Return type of function returning a class

Hello.

I have a function that returns a class created within the function, so something like this:

def foo(a, b):
    class Bar:
        def __init__(self, func):
            ...

    return Bar

I am not sure exactly how this should be typed. I’m currently trying with

from typing import Callable
def foo(a: int, b: str) -> Type["Bar"]:
    class Bar:
        def __init__(self, func: Callable):
            ...

    return Bar

but both mypy and Pycharm complain that Bar is not defined. I’ve tried both with and without from __future__ import annotations.

Is there a way to solve this?

I don’t know much about typing, but the type of a class is type, so shouldn’t you use -> type:?

1 Like

Thank you for your suggestion, but it won’t work for my use case

I just realized I didn’t have from __future__ import annotations in the module in question, only in the __main__ file. Adding the future import makes mypy happy.

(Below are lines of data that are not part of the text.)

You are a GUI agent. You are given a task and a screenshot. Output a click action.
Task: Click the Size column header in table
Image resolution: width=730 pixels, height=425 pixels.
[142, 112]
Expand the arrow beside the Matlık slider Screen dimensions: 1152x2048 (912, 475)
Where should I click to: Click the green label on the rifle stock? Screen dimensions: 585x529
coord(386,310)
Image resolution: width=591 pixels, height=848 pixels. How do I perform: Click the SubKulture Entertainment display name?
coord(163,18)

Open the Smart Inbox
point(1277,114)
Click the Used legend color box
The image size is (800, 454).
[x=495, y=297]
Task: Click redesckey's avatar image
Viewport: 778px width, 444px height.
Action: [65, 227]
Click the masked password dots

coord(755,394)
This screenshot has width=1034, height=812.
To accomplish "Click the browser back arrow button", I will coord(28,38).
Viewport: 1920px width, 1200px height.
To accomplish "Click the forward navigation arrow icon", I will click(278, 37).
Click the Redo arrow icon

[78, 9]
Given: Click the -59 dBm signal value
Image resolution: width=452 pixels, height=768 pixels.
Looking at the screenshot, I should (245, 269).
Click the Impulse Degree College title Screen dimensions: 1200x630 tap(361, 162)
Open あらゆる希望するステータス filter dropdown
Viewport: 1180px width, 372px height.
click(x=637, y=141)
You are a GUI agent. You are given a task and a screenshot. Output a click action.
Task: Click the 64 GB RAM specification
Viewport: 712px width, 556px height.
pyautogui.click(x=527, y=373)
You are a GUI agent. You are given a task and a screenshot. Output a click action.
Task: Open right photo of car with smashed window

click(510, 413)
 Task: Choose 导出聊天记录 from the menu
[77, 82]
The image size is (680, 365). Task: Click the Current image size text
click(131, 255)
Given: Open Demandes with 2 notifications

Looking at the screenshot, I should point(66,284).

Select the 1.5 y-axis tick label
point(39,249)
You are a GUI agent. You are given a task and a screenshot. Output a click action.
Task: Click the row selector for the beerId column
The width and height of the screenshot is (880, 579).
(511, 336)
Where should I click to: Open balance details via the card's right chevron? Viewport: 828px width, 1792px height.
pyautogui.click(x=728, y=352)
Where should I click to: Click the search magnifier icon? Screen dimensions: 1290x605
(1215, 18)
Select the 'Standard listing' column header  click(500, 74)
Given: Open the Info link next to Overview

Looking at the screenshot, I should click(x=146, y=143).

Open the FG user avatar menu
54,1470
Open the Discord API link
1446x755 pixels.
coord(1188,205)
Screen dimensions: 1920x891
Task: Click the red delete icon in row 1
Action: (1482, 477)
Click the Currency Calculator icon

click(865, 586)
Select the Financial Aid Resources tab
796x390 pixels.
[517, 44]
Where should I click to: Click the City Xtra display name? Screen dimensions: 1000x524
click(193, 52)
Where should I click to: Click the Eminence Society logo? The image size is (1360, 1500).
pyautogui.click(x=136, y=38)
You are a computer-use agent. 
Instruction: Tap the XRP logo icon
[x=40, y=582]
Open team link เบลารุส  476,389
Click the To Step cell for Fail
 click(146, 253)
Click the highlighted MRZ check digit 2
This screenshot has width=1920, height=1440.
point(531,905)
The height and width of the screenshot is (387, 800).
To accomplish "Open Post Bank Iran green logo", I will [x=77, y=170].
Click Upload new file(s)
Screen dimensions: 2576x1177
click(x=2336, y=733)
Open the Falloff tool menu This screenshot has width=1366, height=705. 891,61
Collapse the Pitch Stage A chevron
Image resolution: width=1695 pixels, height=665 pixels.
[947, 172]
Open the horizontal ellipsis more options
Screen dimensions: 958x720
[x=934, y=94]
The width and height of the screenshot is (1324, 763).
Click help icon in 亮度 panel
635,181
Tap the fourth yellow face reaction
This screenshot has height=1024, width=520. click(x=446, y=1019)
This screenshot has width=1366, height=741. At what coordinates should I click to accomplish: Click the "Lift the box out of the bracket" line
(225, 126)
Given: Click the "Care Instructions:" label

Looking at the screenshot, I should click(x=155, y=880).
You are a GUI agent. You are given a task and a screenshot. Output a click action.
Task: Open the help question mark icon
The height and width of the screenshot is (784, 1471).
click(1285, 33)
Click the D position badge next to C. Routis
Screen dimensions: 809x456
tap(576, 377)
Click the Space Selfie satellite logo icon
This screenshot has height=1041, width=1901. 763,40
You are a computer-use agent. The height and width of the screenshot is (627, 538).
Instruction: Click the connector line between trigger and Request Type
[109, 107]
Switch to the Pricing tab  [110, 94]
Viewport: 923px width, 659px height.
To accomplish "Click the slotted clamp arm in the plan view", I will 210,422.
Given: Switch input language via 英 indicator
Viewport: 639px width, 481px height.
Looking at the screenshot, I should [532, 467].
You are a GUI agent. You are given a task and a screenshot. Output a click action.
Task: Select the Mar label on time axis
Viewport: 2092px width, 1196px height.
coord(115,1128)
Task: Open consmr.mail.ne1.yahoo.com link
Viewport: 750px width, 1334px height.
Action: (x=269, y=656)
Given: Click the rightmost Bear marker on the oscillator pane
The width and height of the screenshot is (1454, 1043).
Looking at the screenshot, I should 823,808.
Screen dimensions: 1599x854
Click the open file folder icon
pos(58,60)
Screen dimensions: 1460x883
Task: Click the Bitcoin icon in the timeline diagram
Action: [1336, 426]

However, if I use foo as a decorator within a class definition, like this

class Baz:
    @foo(1, 'a')
    def abc(self):
        ...

mypy will not find errors in the signature of abc (if the signature of Bar.__init__ is something like Bar.__init__(self, func: Callable[[int, int], str])).
I resolved this by adding a dummy base class for Bar

class BarBase:
   def __init__(self, func: Callable[[int, int], str]): ...

and change Bar to inherit from BarBase.